Rents are now rising in most downtown Toronto neighbourhoods but there are a few exceptions say new @Rentalsdotca report: https://t.co/RGsNQR00eO via @blogTO #ToRE pic.twitter.com/q5Eb50rlUu
— Big Ben Myers 🐂✒️ (@benmyers29) May 11, 2021
The U.S. - Canada border remains closed, and will likely stay that way, experts say, until late summer or the fall. A lot could depend on the introduction and rollout of vaccine passports, which Canadians appear to favour.
As for overseas travel, politicians like Ontario premier Doug Ford are demanding that the federal government put more restrictions on travellers arriving by air, especially from COVID19 ravaged hotspots like India.
Ford is also asking the federal government to require travellers crossing land borders to be part of the mandatory isolation program when entering Canada.
According to canadiantravelnews.ca, two major newspaper reports in Canada today show, once again, that travel is not the culprit in the latest wave of COVID-19 infections.
Travel not a significant factor
A story in the Globe and Mail says Globe staff compiled federal data on airplane exposures and found that that flights bringing passengers infected with COVID-19 into Canadian airports “are now predominantly domestic routes, a trend that began around the onset of spring break.”
And, says the website, a story in today’s Toronto Star states that a review of publicly available data shows that travel “represents the smallest proportion of confirmed COVID-19 cases in Ontario.”
As for an imminent influx of international students, Ford, amidst criticism of appearing xenophobic, has reportedly asked Ottawa to prohibit their return at this time. Ford has said he has not "formally" asked for the ban.
Vaccine rollout programs
And, of course, tens of thousands of immigrants, pre-approved for settlement in Canada, watch and wait anxiously in their home country for our fluctuating vaccination rollout to have a significant effect on the virus, thus allowing life to return to near "normal."
Immigrants, international students and tourists (short-term rentals) will have a significant impact on rent prices, specifically in Canada's major cities. But when?
Canada’s immigration target for 2021 remains at 400,000 and just over 400,000 a year through to 2025. Those figures might go higher.

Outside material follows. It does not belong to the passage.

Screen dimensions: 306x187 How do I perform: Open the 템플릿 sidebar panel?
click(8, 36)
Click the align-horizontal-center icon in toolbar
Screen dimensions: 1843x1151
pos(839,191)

Bullpen Research and Consulting president Ben Myers, whose firm released the National Rent Report with rentals.ca, said that "despite the continued decline in average rents on a national level, the rental market has started to turn up with rents increasing month over month in most of the largest provinces in the country,"
Speaking on a recent Rentsync podcast, Myers speculated that "when the vaccinations ramp up which, seems to be happening right now, we'll start to see people looking to get back to normal."
When the vaccinations ramp up which, seems to be happening right now, we'll start to see people looking to get back to normal" - Ben Myers, Bullpen Research
Myers also told Rentsync that people may be trying to time the market. "I think we're starting to get to that [very lowest] point where people are saying, 'Well, this might be the lowest point that I remember ... so I'm gonna make a move with it, or do it right now."
More surveys coming
In April, rent pricing surveys from Padmapper, Urbanation and Rentals.ca all indicated, as Myers said, that rent prices might now be at their lowest point. Interestingly, a new report from Urbanation shows that since December, condo sales in Toronto have been booming, recovering from a short period in 2020 when they were more affordable and in greater supply.
Urbanation's data reveals the 5,385 condo properties sold in the first three months of 2021 is only four per cent below what was sold in the mostly pre-pandemic first quarter of 2020.
More rental reports will be out in the next few weeks from all the major players. These may confirm that the optimism that we're past the worst of the pandemic is spreading, and that rents will keep heading only one direction - up.